Каноническое зарождение «ИиС» было описано Максом Белозором в «Волшебной стране» (самой смешной книге о Ростове. — Ред.): «Принесли два рюкзака «Алазанской долины» и стали ее пить. Вася Слепченко захотел показать всем кружочки от банок на своей спине. Он порвал рубашку, потом майку и показал. Праздник продолжался. Время от времени кто-нибудь кричал: «Кружочки!», и Вася показывал. Было очень весело. Звонили в колокол, Юрий Леонидович Шабельников пел красивым голосом казачьи песни, а старый Валерий Иванович Кульченко стоял перед ним на коленях и плакал. 
Когда всей компанией пошли «на яму» за очередной порцией «Алазанской долины», поход этот сопровождался чем-то типа пионерской речовки, когда Тер-Оганьян выкрикивал: «Искусство!», а ему хором отвечали: «Или смерть!» 
Сергей со своими учениками в ростовской ИЗО-студии. «Он во многих местах подрабатывал», — вспоминает жена Татьяна.
Сергей со своими учениками в ростовской ИЗО-студии. «Он во многих местах подрабатывал», — вспоминает жена Татьяна.
Товарищество не сидело сложа руки: в 1988 году они сделали три выставки, одна из которых, «Выставка провинциального авангарда «Вылкам Плыз» №3», прославилась особо: она была устроена в кооперативном туалете в переулке Газетном. Жанры были представлены такие: «радикальный идиотизм», «осторожный реализм», «тотальный трансдадаизм» и прочие. «Сортирный вернисаж» имел оглушительный успех: репортаж о нем сняла самая популярная программа Центрального телевидения СССР «Взгляд», а ругательные рецензии написали все местные газеты. 

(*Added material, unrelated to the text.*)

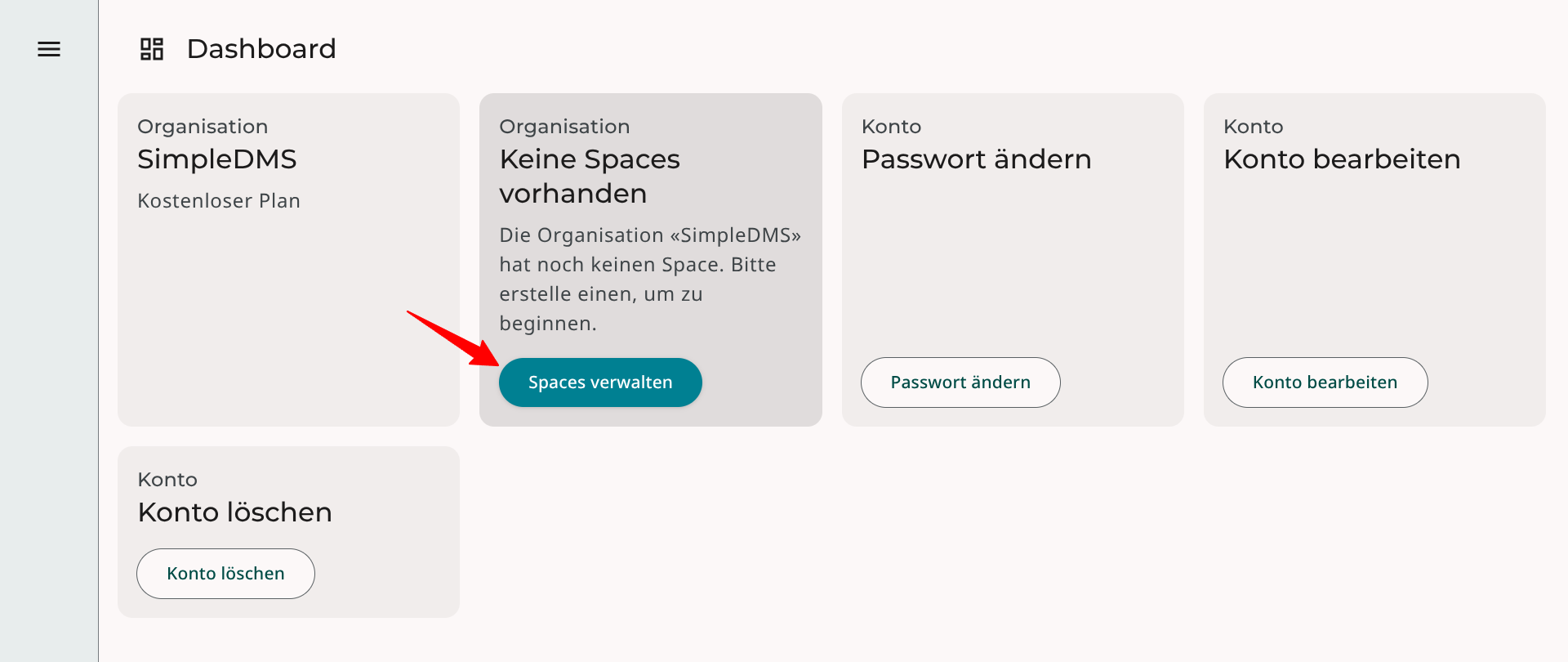Click the Konto löschen card heading

235,512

Выставку закрыли уже на следующий день, зато в следующем 1989 году авангардистам дали место в просторном Выставочном зале Союза художников на набережной. Выставка называлась «Италия имеет форму сапога». Поэты Жуков и Калашников попытались въехать в помещение выставочного зала верхом на лошадях, но были остановлены администрацией.

В том же году состоялся и дебют провинциального товарищества в Москве: в фойе гостиницы «Юность» прошла «Выставка, которая не считается, потому что все очень плохо». 
«Это очень занимает меня — провинциализм, — рассуждал, вернувшись из Москвы, Тимофеев в интервью самиздату Галины Пилипенко «Ура! Бум! Бум!». — Его можно возвести в ранг эстетики, но только соприкоснувшись с чем-то совсем передовым. Как чукча, отучившись где-нибудь на романо-германском факультете университета, возвращается в стойбище и становится шаманом со знанием Канта и Гегеля».

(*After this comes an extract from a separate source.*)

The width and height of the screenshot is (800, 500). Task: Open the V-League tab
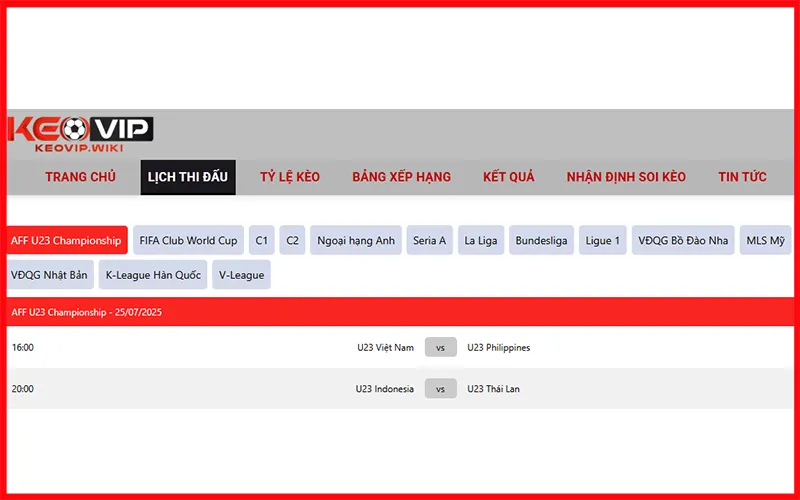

1989-й стал и годом создания группы «Пекин Роу-Роу». В мастерской у Валерия Кошлякова (тот работал художником-бутафором в театре музкомедии) произошел судьбоносный разговор Тимы и Кели, Тимофеева и Келешьяна. 
«Сидели с гитарами, — вспоминает Келешьян, — пели песни, пили вино, и Тима вдруг говорит мне: «Давай сделаем группу, классную группу!» Ровно на следующий день он пришел с бумажкой и сказал: «А вот первая песня нашей группы, бери гитару, давай попробуем с музыкой». На бумажке было написано: 
«Я одеваю пальто, ты надеваешь манто, 
Мы выпиваем две бутылки, как положено — винтом! 
Я успеваю сделать шаг, ты успеваешь сделать два, 
От недостатка витаминов чуть кружится голова. 
Но, господи, взгляни, какой сегодня день!
Я нюхаю тебя, а ты нюхаешь сирень — весна!»
Когда я увидел этот текст, то вмиг понял, что у нас будет самая великолепная группа».
«Пекин Роу-Роу» на рок-фестивале в ДК РИИЖТ. Тима в фуражке.
«Пекин Роу-Роу» на рок-фестивале в ДК РИИЖТ. Тима в фуражке.
Мелодию в порыве вдохновения сочинил Келя. Это одна из самых веселых и популярных песен группы — «Весна»: смесь рокабилли, твиста и весенней эйфории. Второй была не менее знаменитая «Шиги-Джиги» (она потом дала название фильму Кирилла Серебренникова, фильм — о группе «Пекин Роу-Роу» и ростовском андеграунде). 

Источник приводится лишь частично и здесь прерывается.